HIV Care Quality in VA Hospitals Generally HighLast Updated: July 27, 2010. National performance rates for quality-of-care measures for HIV patients are generally high, though there is variation from facility to facility, according to a study in the July 26 Archives of Internal Medicine. Another study in the same issue suggests that some HIV drugs increase the risk of heart attack in HIV-infected patients.
TUESDAY, July 27 (HealthDay News) -- National performance rates for quality-of-care measures for HIV patients receiving care through the Department of Veterans Affairs (VA) are generally high, though there is variation from facility to facility, according to a study in the July 26 Archives of Internal Medicine. Another study in the same issue suggests that some HIV drugs increase the risk of heart attack in HIV-infected patients.

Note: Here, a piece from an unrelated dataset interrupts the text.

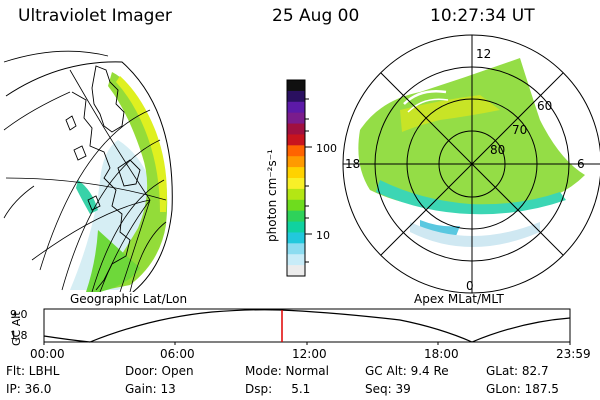 The width and height of the screenshot is (600, 400). Describe the element at coordinates (326, 148) in the screenshot. I see `colorbar-tick-100: 100` at that location.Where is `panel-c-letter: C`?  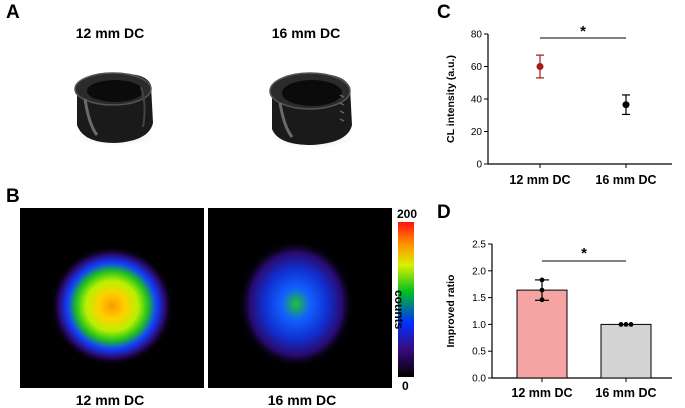 panel-c-letter: C is located at coordinates (444, 12).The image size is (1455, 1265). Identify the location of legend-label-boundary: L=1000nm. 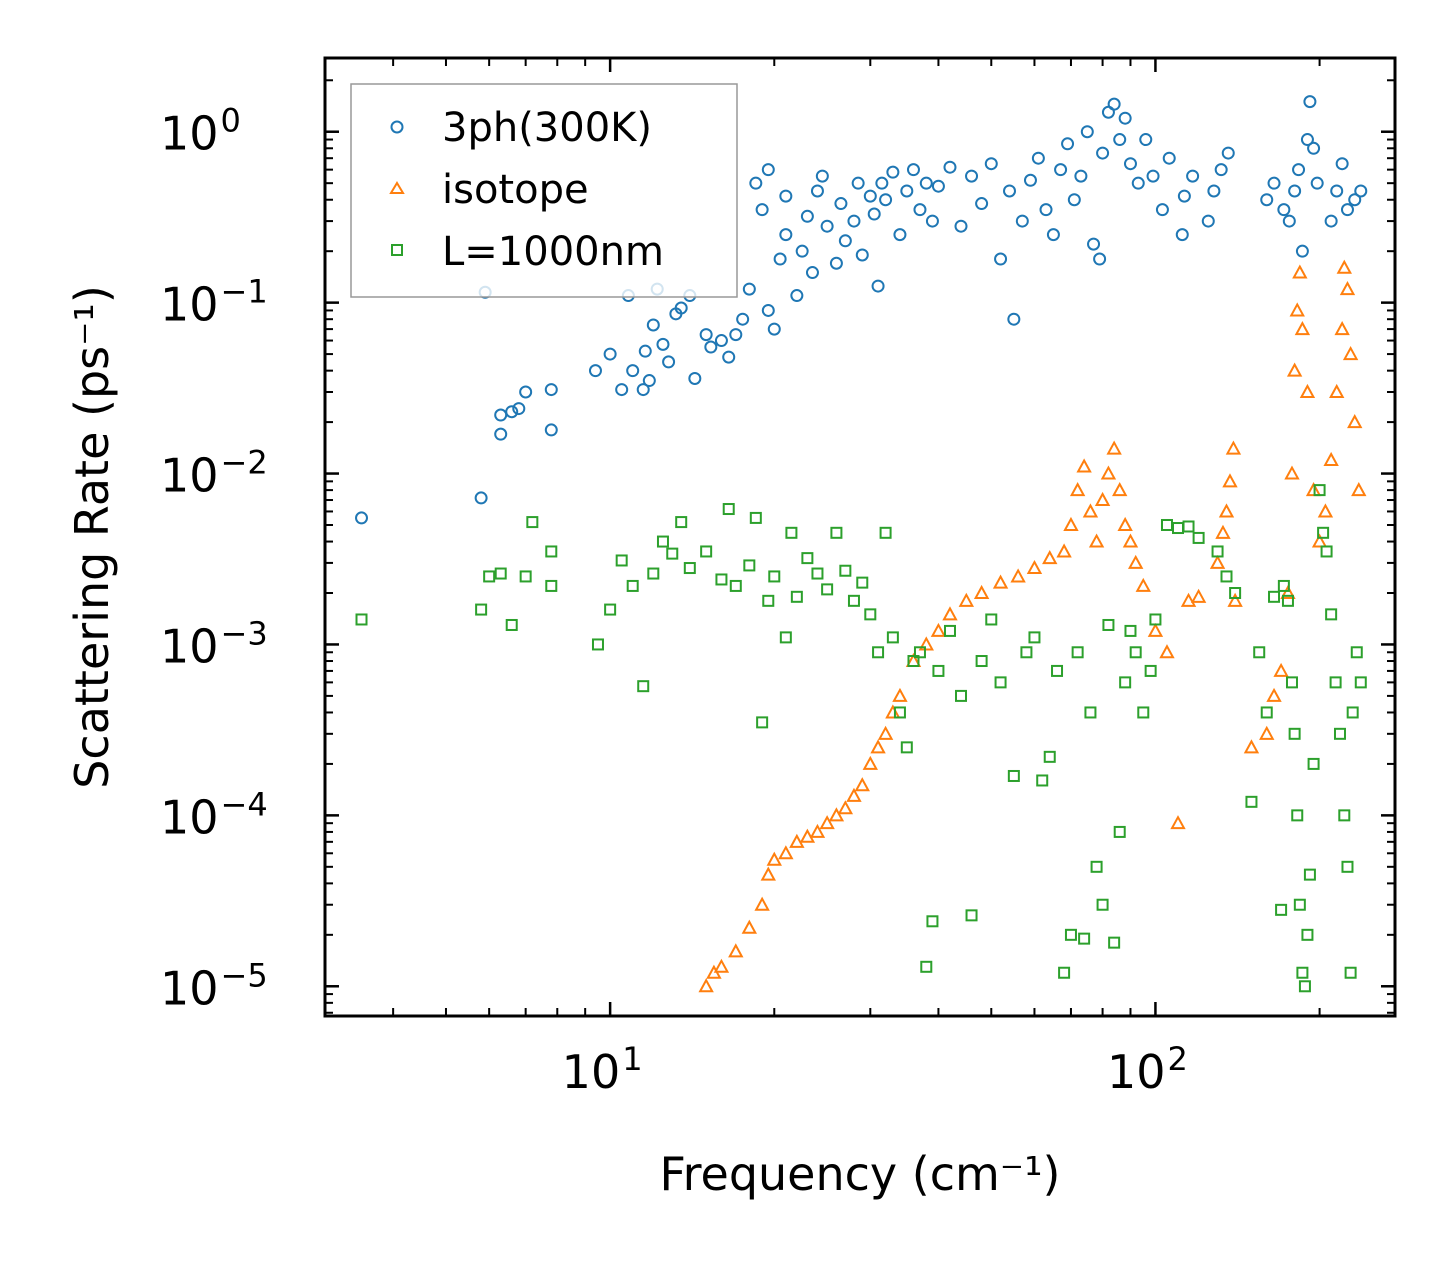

Lisa I. Backus, M.D., of the VA Palo Alto Health Care System in California, and colleagues analyzed observational data for 21,564 HIV-infected patients for conformance with 10 National Quality Forum measures at 73 VA facilities. The researchers found conformance was better than 80 percent for six measures. The other four measures were syphilis screening (54 percent), tuberculosis screening (65 percent), Pneumocystis pneumonia prophylaxis (72 percent), and HIV RNA control (73 percent). Rates varied across facilities for all of the measures.
In another study, Sylvie Lang, of the Institut National de la Santé et de la Recherche Médicale in Paris, and colleagues studied 289 HIV-infected patients who had a myocardial infarction (MI). The researchers matched each subject with up to five HIV-infected controls who had no history of MI, and compared MI risk for those on nucleoside reverse transcriptase inhibitors (NRTIs), protease inhibitors (PIs), and non-NRTIs. The highest MI risk was linked to short-term/recent exposure to the NRTI abacavir (odds ratio [OR], 2.01). Cumulative exposure to all PIs (except saquinavir) brought increased MI risk, which achieved significance for amprenavir/fosamprenavir with or without ritonavir (OR, 1.53) and lopinavir with ritonavir (OR, 1.33).
"The risk of MI was increased by cumulative exposure to all the studied PIs except saquinavir and particularly to amprenavir/fosamprenavir with or without ritonavir and lopinavir with ritonavir, whereas the association with abacavir cannot be considered causal," Lang and colleagues conclude.
The authors of the second study disclosed financial ties to various pharmaceutical companies.